Total submissions: 3
| Submitter | RCV | SCV | Clinical significance | Condition | Last evaluated | Review status | Method | Comment |
|---|---|---|---|---|---|---|---|---|
| Ambry Genetics | RCV000492567 | SCV000581147 | uncertain significance | Hereditary cancer-predisposing syndrome | 2016-10-12 | criteria provided, single submitter | clinical testing | The p.S215R variant (also known as c.643A>C), located in coding exon 5 of the TP53 gene, results from an A to C substitution at nucleotide position 643. The serine at codon 215 is replaced by arginine, an amino acid with dissimilar properties. This alteration has been reported as a somatic mutation 5 times in various tumors, but not as a germline mutation by the IARC TP53 database (Petitjean A et al. IARC TP53 database [version R17, November 2013]. Hum Mutat. 2007 Jun;28(6):622-9).

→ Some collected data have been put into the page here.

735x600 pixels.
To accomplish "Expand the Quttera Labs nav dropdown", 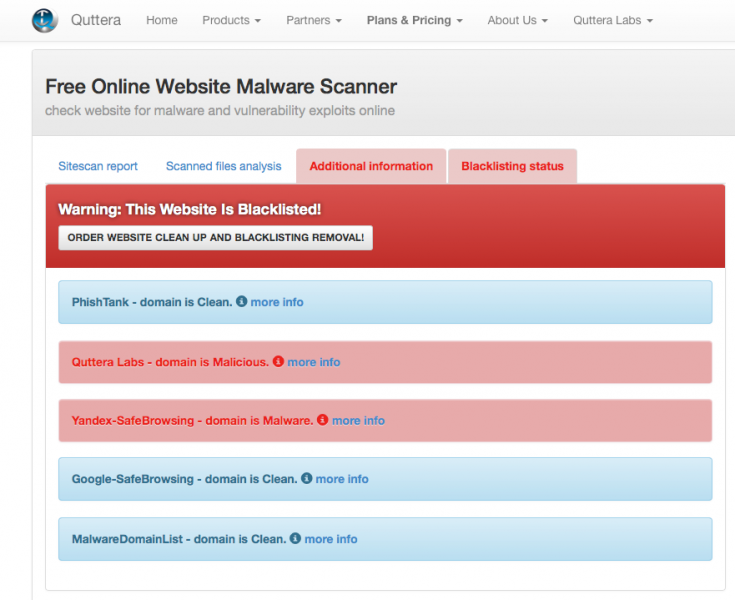I will tap(613, 20).
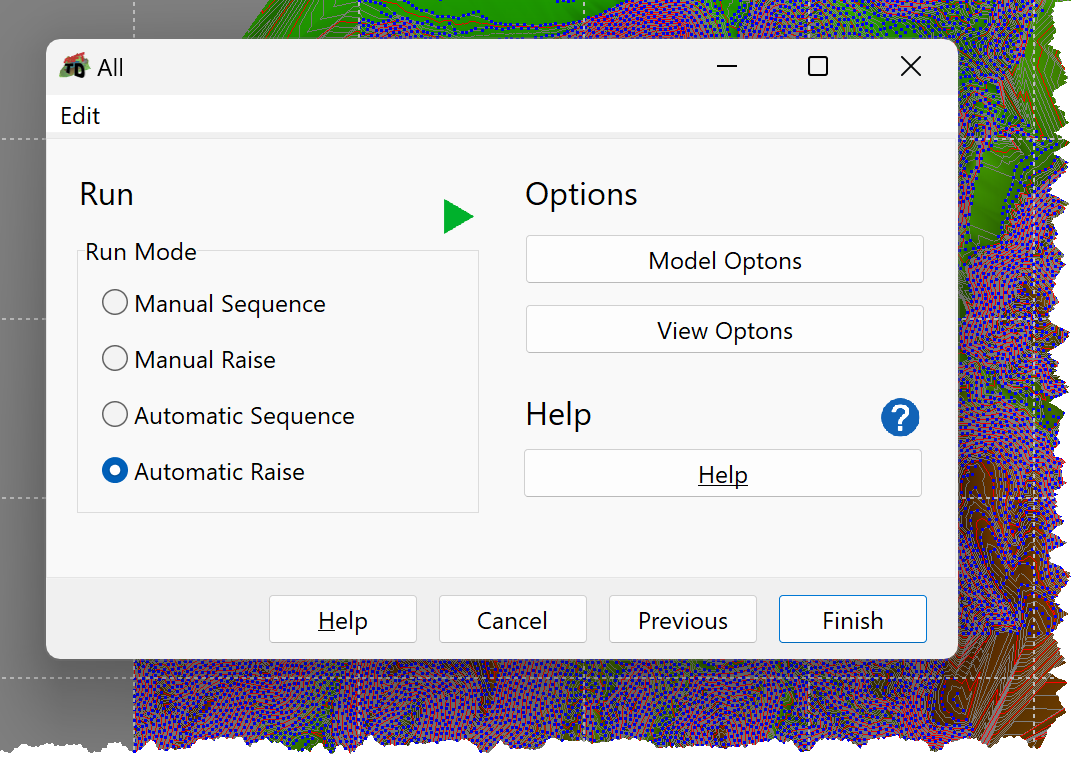This screenshot has height=763, width=1078.
Task: Open the Edit menu
Action: pos(80,115)
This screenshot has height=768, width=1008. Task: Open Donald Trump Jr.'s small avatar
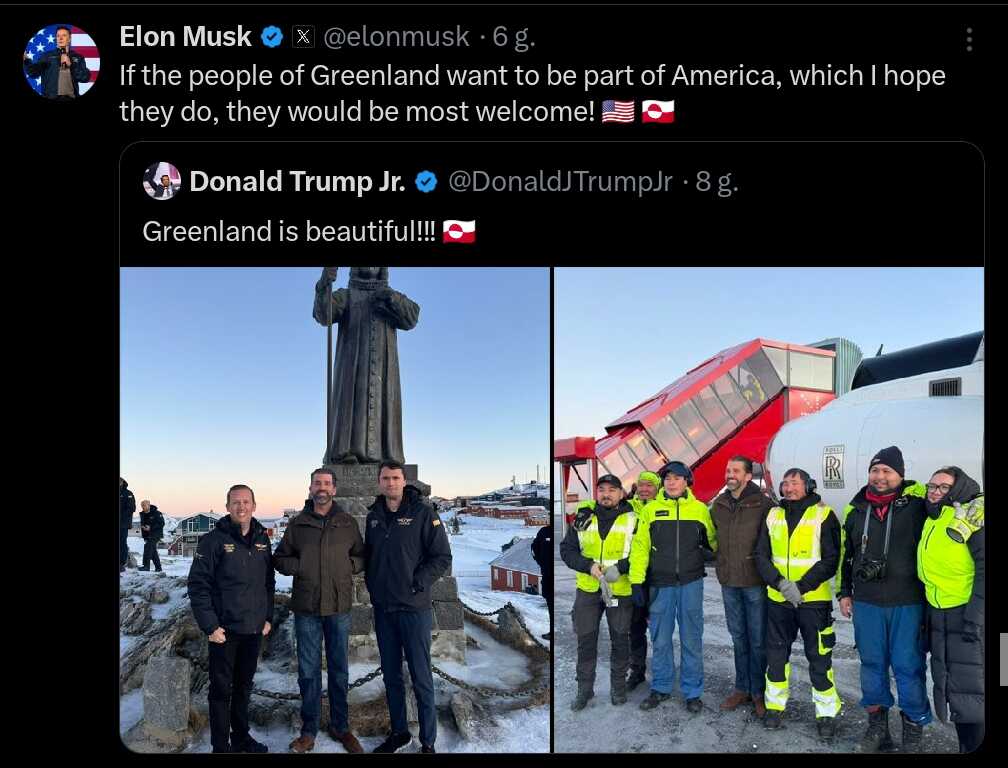coord(161,181)
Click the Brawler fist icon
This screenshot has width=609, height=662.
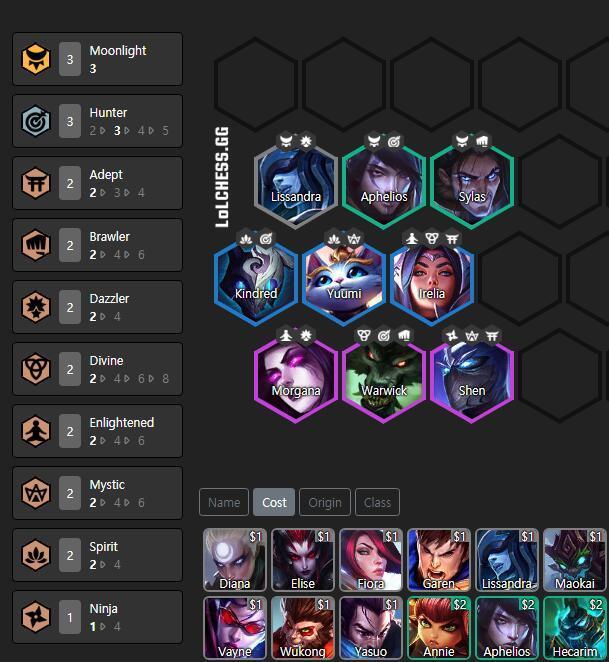(x=36, y=245)
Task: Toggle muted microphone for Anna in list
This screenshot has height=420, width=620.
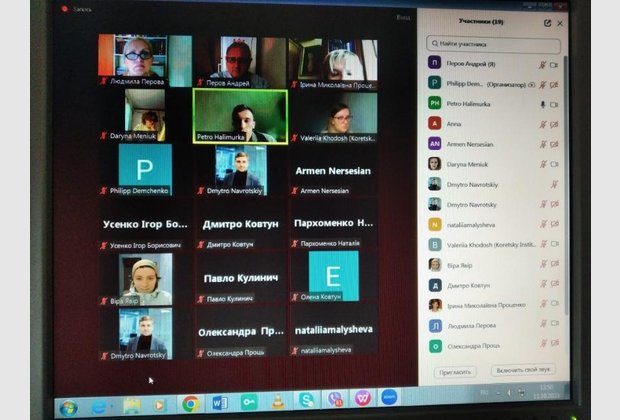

This variant is in the DNA binding domain of the TP53 protein and is reported to have loss of transactivation capacity in yeast based functional studies (Kato S et al. Proc Natl Acad Sci USA. 2003 Jul 8;100(14):8424-9). This codon has also been identified as a critical phosphorylation site; when phosphorylated, it abrogates p53 DNA binding and transactivation activity (Liu Q, J. Biol. Chem. 2004 Dec; 279(50):52175-82). This variant was not reported in population based cohorts in the following databases: Database of Single Nucleotide Polymorphisms (dbSNP), NHLBI Exome Sequencing Project (ESP), and 1000 Genomes Project. In the ESP, this variant was not observed in 6503 samples (13006 alleles) with coverage at this position. This amino acid position is highly conserved in available vertebrate species. In addition, this alteration is predicted to be deleterious by in silico analysis. Since supporting evidence is limited at this time, the clinical significance of this variant remains unclear. |
| Labcorp Genetics |
RCV002523445 | SCV003317129 | likely pathogenic | Li-Fraumeni syndrome | 2023-01-04 | criteria provided, single submitter | clinical testing | In summary, the currently available evidence indicates that the variant is pathogenic, but additional data are needed to prove that conclusively. Therefore, this variant has been classified as Likely Pathogenic. This variant disrupts the p.Ser215 amino acid residue in TP53. Other variant(s) that disrupt this residue have been observed in individuals with TP53-related conditions (Invitae), which suggests that this may be a clinically significant amino acid residue. Advanced modeling performed at Invitae incorporating data from internal and/or published experimental studies (PMID: 12826609, 29979965, 30224644) indicates that this missense variant is expected to disrupt TP53 function. ClinVar contains an entry for this variant (Variation ID: 428895). This missense change has been observed in individual(s) with clinical features of Li-Fraumeni syndrome (PMID: 32817165). This variant is not present in population databases (gnomAD no frequency). This sequence change replaces serine, which is neutral and polar, with arginine, which is basic and polar, at codon 215 of the TP53 protein (p.Ser215Arg). |
| Myriad Genetics, |
RCV004023282 | SCV004933436 | likely pathogenic | Li-Fraumeni syndrome 1 | 2024-02-15 | criteria provided, single submitter | clinical testing | This variant is considered likely pathogenic. Functional studies indicate this variant impacts protein function [PMID: 29979965]. This variant is expected to disrupt protein structure [Myriad internal data]. |